# Burning smell.



## blackout goat (Aug 7, 2007)

For a while I have been having a burning smell coming from the rear of the 06' GTO. I have had it on a lift and could only see some type of fluid on the rear pipes. It was wet around the yoke of the drive shaft, but we couldn't see where it was coming from. It almost looked like it was coming from the drive shaft itself because of all the spraying. I checked the differential fluid and it was full. Any ideas?


----------



## Eric Animal (Oct 28, 2007)

Rubber??.....kidding ...maybe the seal is just leaking a little. If so this could also indicate a bad bearing in the rear (pinion).....check more closely....Eric:cheers


----------



## GTO JUDGE (May 14, 2005)

You sure its not your clutch? Providing of course you have one.


----------



## blackout goat (Aug 7, 2007)

*Thanks*

Yes, I do have a clutch, but the wetness is only from the end of the drive shaft on back. Thanks for yall's input. Oh yeah, I think the burning rubber started the smell!!!!!!!


----------



## LOWET (Oct 21, 2007)

blackout goat said:


> For a while I have been having a burning smell coming from the rear of the 06' GTO. I have had it on a lift and could only see some type of fluid on the rear pipes. It was wet around the yoke of the drive shaft, but we couldn't see where it was coming from. It almost looked like it was coming from the drive shaft itself because of all the spraying. I checked the differential fluid and it was full. Any ideas?
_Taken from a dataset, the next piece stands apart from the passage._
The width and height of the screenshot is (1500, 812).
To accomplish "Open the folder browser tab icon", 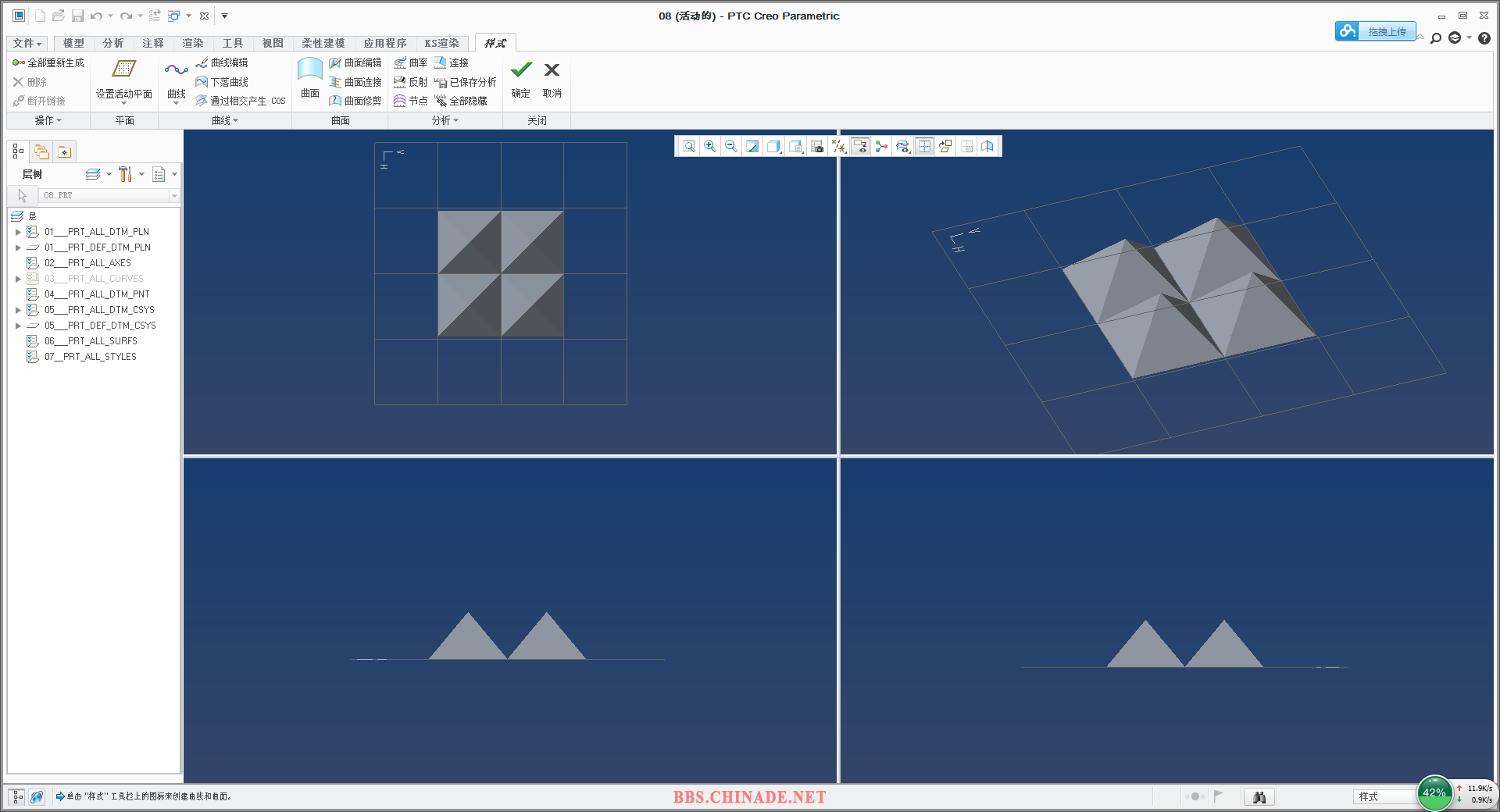I will click(x=41, y=151).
You will be amazed as to the distance fluid leaks can travel. In your case I would take a close hard look at the trans seal or even one of the drain plugs for your engine oil and gear lube . 

Put some news paper or card board under your car. Try to cover as much ground as possible. Let the car sit for a day or so. If you have a leak, it will show up on the paper . Good way to try and pin point the leak.

P.S. Check your rear brake calipers. Leaks can happen at that point also


----------



## svede1212 (Nov 1, 2005)

i've seen that leak from the differential. if you have the stock DS that's the only place with fluids back there. take a close look around the pinion input area


----------



## Rukee (Feb 8, 2007)

That smell is just the other guy's envy.


----------